- _TASK TO CARRY OUT_:
From start to finish, set down the entries below exactly, leaving out the pictures.

- _INFORMATION PROVIDED_:

* * * * * * *

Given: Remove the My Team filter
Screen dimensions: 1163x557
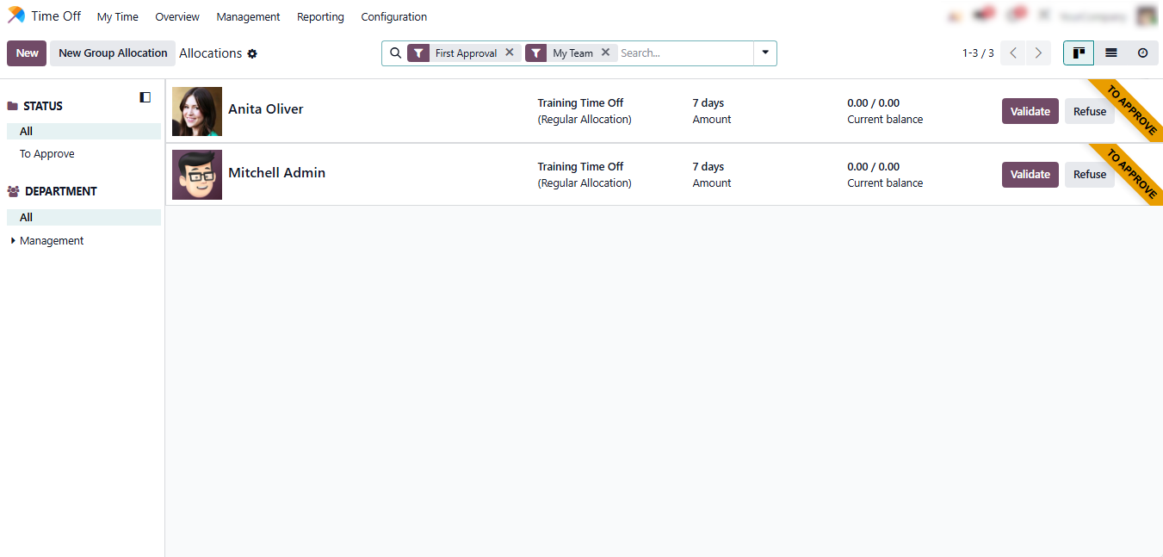Looking at the screenshot, I should pos(605,53).
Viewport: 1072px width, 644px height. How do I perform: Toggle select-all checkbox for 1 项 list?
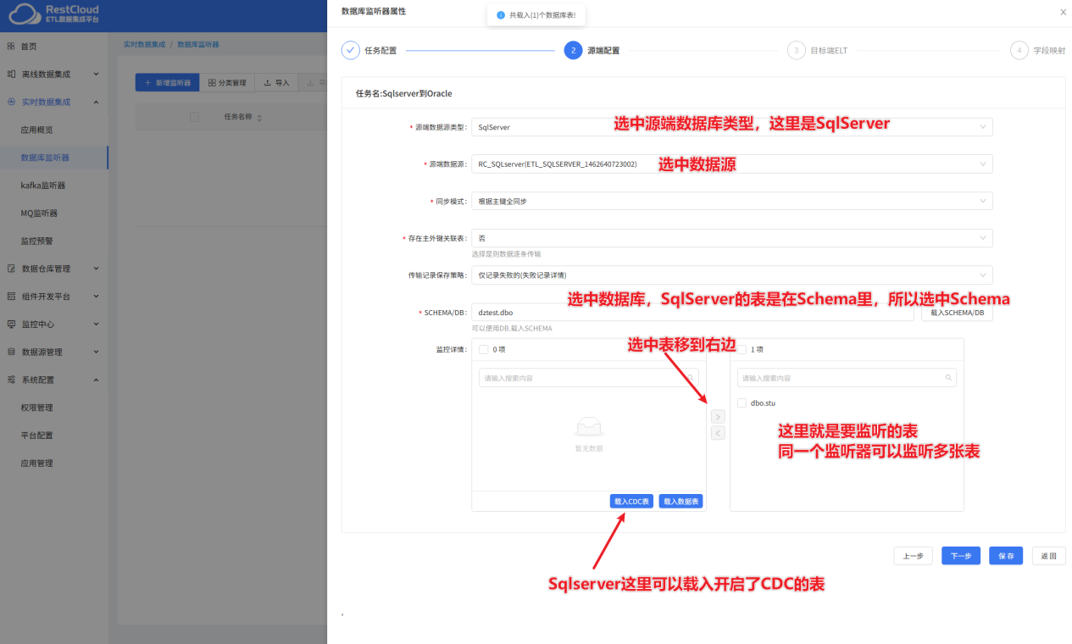pyautogui.click(x=742, y=349)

* * * * * * *

- _REPLY TO THE EXERCISE_:
Given: Remove the My Team filter
Screen dimensions: 1163x557
Looking at the screenshot, I should pos(605,53).
Viewport: 1072px width, 644px height. How do I perform: Toggle select-all checkbox for 1 项 list?
pyautogui.click(x=742, y=349)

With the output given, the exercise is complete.